*Written instruction 1*:
Copy from the stored data entries without any change, starting at the line that contains "Expand the Файлы settings node" and ending after the line that contains "Where should I click to: Switch".

*Text provided*:
No; Trotskyists do not take responsibility for anything the Stalinists do.
In Afghanistan it was the then Soviet Union a degenerated workers state
which sent its forces in to occupy and battle Isalamic fundementalists
backed up by imperialism and the Islamic states like Pakistan and Iran. In
that struggle we stand on the side of then then Soviet Union. But that does
not mean taking responsibility for the way the Stalinists did the operation.
>
>What you in reality are doing *is* defend that aggression.

YES! If the Soviet Union despite the Stalinists would have crushed the
Islamic fundementalists it would have been a step forward! Trotskyists do
take sides between feudal Islamic fundementalism and the former degenerated
Workers States.
Because if the Stalinists had won. we would not have been seeing what is
going on in Kabul today which is not a step forward but a leap backward into
the middle ages!
>
>On the side of the people, fighting the social-imperialist
>aggression, there *were* some quite reactionary forces. But
>they were NOT as reactionary as those so-called "Marxists"
>are who're still, today, defending and condoning the rape
>of Afghansistan.

Bulllshit. The Maoists politics on the National Question are completely
bankrupt. Because you wind up defending Islamic fundementalists which means
that you but bougeois soverniety of the national state before the struggle
of classes.
>
>There *may* indeed have been a positive aspect of the
>actions of those people in Afghanistan who weclomed the
>aggressor. But that was, if so, naturally completely a
>*minor* aspect compared to the *main* thing they did.

Their is a big deference for poor and working class people in the reforms
that the Stalinist bureaucracy brought with it to Afghanistan and the
reforms now being carried through by the Islamic fundementalists.
>
>The defence of Najibullah by some people who call themselves
>"Marxists" one more time show the enormous importance of
>that correct and very sharp differentiation which was made
>by Mao Zedong between,

Trotskyists would never have any tears for Najibullah, but between
Najibullah and the Islamic fundementalists we would certainly take sides.
However in that war the Trotskyists would organize its own military
detachments independently of the pro Stalinist forces. Linking the struggle
not only to smashing Islamic fundementalism but the overthrow of the
Stalinist bureaucracy in the Soviet Union back then!
>
>on the one hand: SOCIALISM,

Rolf is trying to tell us that the Islamic fundementalists were fighting for
socialism along with Pakistan and Iran?
>
>and on the other hand: REVISIONISM (including TROTSKYISM) and
>SOCIAL-IMPERIALISM, a MAINSTAY OF REACTION in its days.

*Written instruction 2*:
Name every country mentioned in the passage on Afghanistan.

(Stored data entries)
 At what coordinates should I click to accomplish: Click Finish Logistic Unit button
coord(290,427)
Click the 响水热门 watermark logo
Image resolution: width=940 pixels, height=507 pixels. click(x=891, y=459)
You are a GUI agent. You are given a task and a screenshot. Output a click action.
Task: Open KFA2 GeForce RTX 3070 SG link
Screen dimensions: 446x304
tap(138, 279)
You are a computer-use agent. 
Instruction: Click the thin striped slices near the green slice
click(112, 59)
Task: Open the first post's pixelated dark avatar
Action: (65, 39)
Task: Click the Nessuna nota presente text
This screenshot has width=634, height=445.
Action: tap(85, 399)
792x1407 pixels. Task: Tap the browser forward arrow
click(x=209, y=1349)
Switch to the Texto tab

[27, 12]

...

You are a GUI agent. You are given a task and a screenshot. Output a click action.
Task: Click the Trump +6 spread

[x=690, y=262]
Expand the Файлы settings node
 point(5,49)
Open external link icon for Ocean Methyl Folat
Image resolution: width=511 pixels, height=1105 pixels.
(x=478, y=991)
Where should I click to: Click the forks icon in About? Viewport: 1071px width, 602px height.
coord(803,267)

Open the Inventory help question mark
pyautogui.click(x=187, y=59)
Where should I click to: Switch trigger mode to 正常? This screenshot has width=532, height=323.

*Correct result 1*:
Expand the Файлы settings node
 point(5,49)
Open external link icon for Ocean Methyl Folat
Image resolution: width=511 pixels, height=1105 pixels.
(x=478, y=991)
Where should I click to: Click the forks icon in About? Viewport: 1071px width, 602px height.
coord(803,267)

Open the Inventory help question mark
pyautogui.click(x=187, y=59)
Where should I click to: Switch trigger mode to 正常? This screenshot has width=532, height=323.

*Correct result 2*:
Afghanistan, the Soviet Union, Pakistan, Iran